While I didn’t preach on the Parable of the Good Samaritan this time around in the lectionary texts, I’ve been thinking a lot about the story, and remembering what writer Frederick Buechner has to say about it all.

In Christ’s parable, a third man finally did come along. “I prefer to think that the difference between the Samaritan and the Levite and the priest was not just that he was more morally sensitive than they were, but that he had, as they had not … an eye that was able to look at the man in the ditch and see in all its extraordinary unexpectedness the truth itself, which was that at the deepest level of their being, he and that other one there were not entirely separate selves at all. Not really at all,” writes Buechner. (Listening to Your Life)

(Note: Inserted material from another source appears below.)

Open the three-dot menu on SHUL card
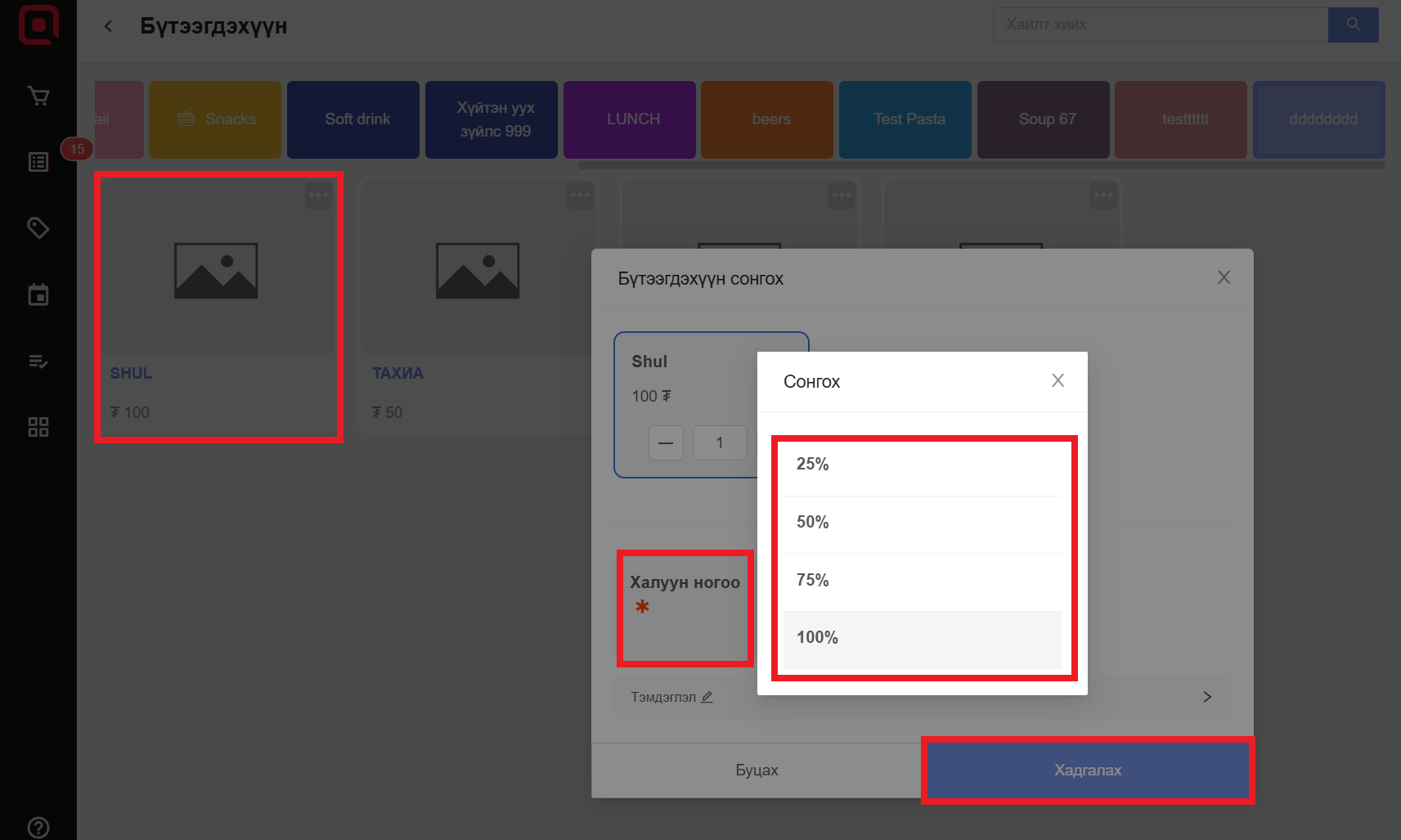The image size is (1401, 840). click(x=318, y=195)
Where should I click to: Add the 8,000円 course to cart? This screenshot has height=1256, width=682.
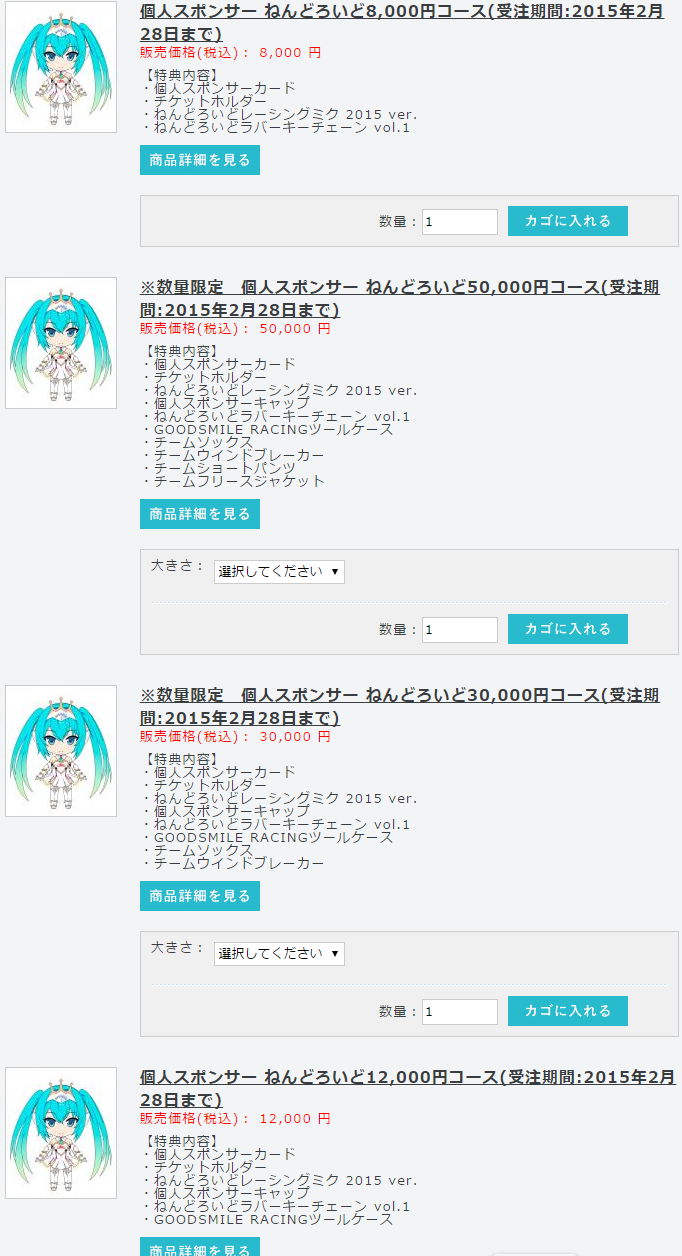568,221
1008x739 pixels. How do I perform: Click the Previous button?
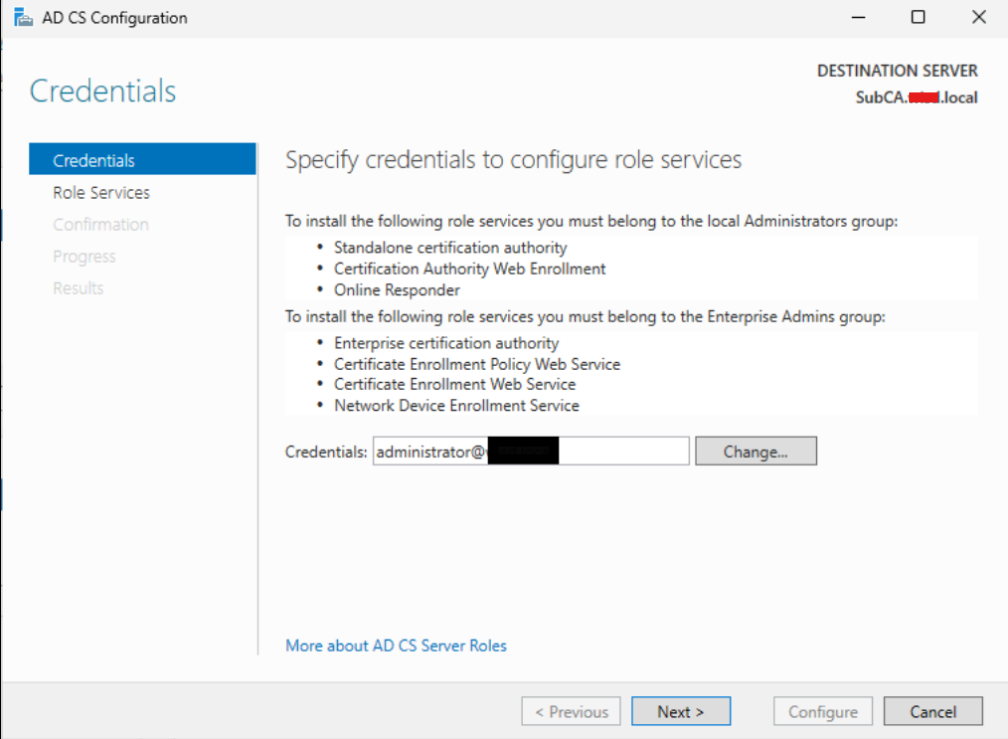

I’ve thought a lot about what it means to be a neighbor – to share life in a community and belong in a neighborhood where folks care for one another. “I’m just helping a neighbor,” I find myself saying from day to day. In ways beyond our understanding we are not our own, but we belong to one another, created by God to live in relationship with God and with one another.

Frederick Buechner goes on to say, “Your life and my life flow into each other as wave flows into wave, and unless there is peace and joy and freedom for you, there can be no real peace or joy or freedom for me. To see reality – not as we expect it to be, but as it is – is to see that unless we live for each other and in and through each other, we do not really live very satisfactorily: that there can really be life only where there really is, in just this sense, love.” (Listening to Your Life)

“I want you to be concerned about your next door neighbor. Do you know your next door neighbor?” asks Mother Teresa. St. John says we lie if we say we love God and we don't love our neighbor. How can we love God whom we do not see, if we do not love our neighbor whom we see, whom we touch, with whom we live?

Giving thanks for good neighbors, for opportunities to be a good neighbor, and for those streams of mercy, never ceasing.